Exercise :: Only the lines from the one containing "Open '10 Kitchen" to the end of the material belong in your answer. Please copy them word for word.

Supplied information ::
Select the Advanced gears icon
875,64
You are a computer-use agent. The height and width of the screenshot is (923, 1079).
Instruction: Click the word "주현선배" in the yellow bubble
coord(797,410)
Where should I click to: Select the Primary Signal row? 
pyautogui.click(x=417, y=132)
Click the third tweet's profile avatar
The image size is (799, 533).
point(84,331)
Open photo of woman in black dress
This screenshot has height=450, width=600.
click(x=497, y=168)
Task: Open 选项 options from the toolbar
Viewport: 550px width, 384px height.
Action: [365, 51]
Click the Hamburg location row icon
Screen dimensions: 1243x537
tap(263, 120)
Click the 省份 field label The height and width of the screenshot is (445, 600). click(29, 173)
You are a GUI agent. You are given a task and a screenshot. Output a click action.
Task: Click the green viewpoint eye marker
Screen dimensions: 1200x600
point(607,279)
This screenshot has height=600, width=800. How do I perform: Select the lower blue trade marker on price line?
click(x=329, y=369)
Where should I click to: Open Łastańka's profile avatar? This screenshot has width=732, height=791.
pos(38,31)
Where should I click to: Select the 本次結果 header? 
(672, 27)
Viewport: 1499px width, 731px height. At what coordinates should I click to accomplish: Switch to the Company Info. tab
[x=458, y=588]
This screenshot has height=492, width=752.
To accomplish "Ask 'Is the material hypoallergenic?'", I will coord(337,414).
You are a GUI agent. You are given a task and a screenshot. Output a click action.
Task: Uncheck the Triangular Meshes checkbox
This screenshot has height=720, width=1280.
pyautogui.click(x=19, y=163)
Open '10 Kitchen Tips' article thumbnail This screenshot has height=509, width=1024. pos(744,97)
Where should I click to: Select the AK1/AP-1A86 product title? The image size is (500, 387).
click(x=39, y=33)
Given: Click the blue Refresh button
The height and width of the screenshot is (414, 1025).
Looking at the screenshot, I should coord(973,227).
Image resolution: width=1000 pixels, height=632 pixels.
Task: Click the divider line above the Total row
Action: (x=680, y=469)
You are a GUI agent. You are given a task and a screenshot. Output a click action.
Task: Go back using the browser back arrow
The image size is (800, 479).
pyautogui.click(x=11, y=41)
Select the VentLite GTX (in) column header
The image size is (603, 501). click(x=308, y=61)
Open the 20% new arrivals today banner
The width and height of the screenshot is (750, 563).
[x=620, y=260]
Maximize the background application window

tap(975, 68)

Solution below ::
Open '10 Kitchen Tips' article thumbnail This screenshot has height=509, width=1024. pos(744,97)
Where should I click to: Select the AK1/AP-1A86 product title? The image size is (500, 387).
click(x=39, y=33)
Given: Click the blue Refresh button
The height and width of the screenshot is (414, 1025).
Looking at the screenshot, I should coord(973,227).
Image resolution: width=1000 pixels, height=632 pixels.
Task: Click the divider line above the Total row
Action: (x=680, y=469)
You are a GUI agent. You are given a task and a screenshot. Output a click action.
Task: Go back using the browser back arrow
The image size is (800, 479).
pyautogui.click(x=11, y=41)
Select the VentLite GTX (in) column header
The image size is (603, 501). click(x=308, y=61)
Open the 20% new arrivals today banner
The width and height of the screenshot is (750, 563).
[x=620, y=260]
Maximize the background application window

tap(975, 68)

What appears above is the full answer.